It all happened in just a few moments when North Korea’s dictator Kim Jong Un walked towards South Korea’s President, Moon Jae-in, at Panmunjom and shook hands. Kim then stepped over the demarcation line between North and South Korea and continued to shake hands with Moon. In a surreal moment, Kim than invited Moon to reciprocate by taking a step into North Korea. The two leaders then stepped into North Korea and shook hands while onlookers applauded. It was a historic moment, one which should be welcomed by the Korean people and the global community.

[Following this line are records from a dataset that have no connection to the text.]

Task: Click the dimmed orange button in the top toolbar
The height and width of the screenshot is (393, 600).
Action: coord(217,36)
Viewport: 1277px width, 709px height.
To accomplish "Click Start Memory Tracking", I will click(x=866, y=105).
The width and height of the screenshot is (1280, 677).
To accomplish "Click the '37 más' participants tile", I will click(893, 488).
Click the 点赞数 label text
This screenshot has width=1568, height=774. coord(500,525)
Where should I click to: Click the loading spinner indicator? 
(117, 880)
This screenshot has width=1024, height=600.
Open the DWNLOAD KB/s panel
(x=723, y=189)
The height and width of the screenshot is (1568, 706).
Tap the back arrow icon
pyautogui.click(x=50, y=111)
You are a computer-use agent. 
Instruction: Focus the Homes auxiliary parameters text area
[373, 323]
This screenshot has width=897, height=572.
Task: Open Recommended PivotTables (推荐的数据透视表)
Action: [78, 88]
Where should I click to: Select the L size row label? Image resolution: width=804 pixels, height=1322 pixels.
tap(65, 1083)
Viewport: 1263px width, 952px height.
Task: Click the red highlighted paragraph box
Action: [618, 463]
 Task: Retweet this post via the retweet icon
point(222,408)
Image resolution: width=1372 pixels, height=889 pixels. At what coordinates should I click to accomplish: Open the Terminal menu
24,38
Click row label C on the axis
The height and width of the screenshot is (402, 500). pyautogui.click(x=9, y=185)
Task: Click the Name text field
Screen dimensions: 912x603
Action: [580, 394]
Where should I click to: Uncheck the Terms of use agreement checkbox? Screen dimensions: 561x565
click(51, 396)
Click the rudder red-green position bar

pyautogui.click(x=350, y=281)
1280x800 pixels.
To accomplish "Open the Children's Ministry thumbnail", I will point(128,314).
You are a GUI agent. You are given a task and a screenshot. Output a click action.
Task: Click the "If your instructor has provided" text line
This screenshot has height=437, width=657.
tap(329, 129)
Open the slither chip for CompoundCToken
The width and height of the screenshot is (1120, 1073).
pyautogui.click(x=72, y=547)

Kim and Moon then walked into South Korea on a red carpet accompanied by a procession dressed in traditional Korean clothing, attended a sort of pass and review and then a introduction to each other’s cabinets, Kim’s sister being a notable attendee. The Korean leaders then sat down and signed a pledge to end the Korean War which technically never ended. The Panmunjom agreement signed on April 27th states, “there will be no more war on the Korean peninsula and thus a new era of peace has begun.” The agreement also includes language about ending all hostile acts between North and South Korea, cooperating on humanitarian issues, and transitioning the demilitarized zone (DMZ) into a peace zone. Overall, the signed agreement includes a lot of positive language and represents a bold step towards peace.
However, it remains to be seen how much follow through will take place. A similar agreement was hashed out between the KCIA director, Lee Hu Rak, with Kim Family Regime cadre members in Pyongyang in May of 1972, but nothing ever came of the agreement. In 1992, North and South Korea signed the Joint Declaration of the Denuclearization of the Korean Peninsula which was obviously not honored by North Korea. Then in 2007 at the inter-Korea summit in Pyongyang, North and South Korea reached an agreement about moving forward towards peace and prosperity but like past agreements, this was nothing but hot air that the North had little intention of living up to. Whether the pledge made by the Korean leaders in Panmunjom this month means anything remains to be seen.
The reunification of the Korean peninsula, even if it comes without either party resorting to military force, will be a long, frustrating, and costly enterprise, one which will require bold leadership and steady hands throughout.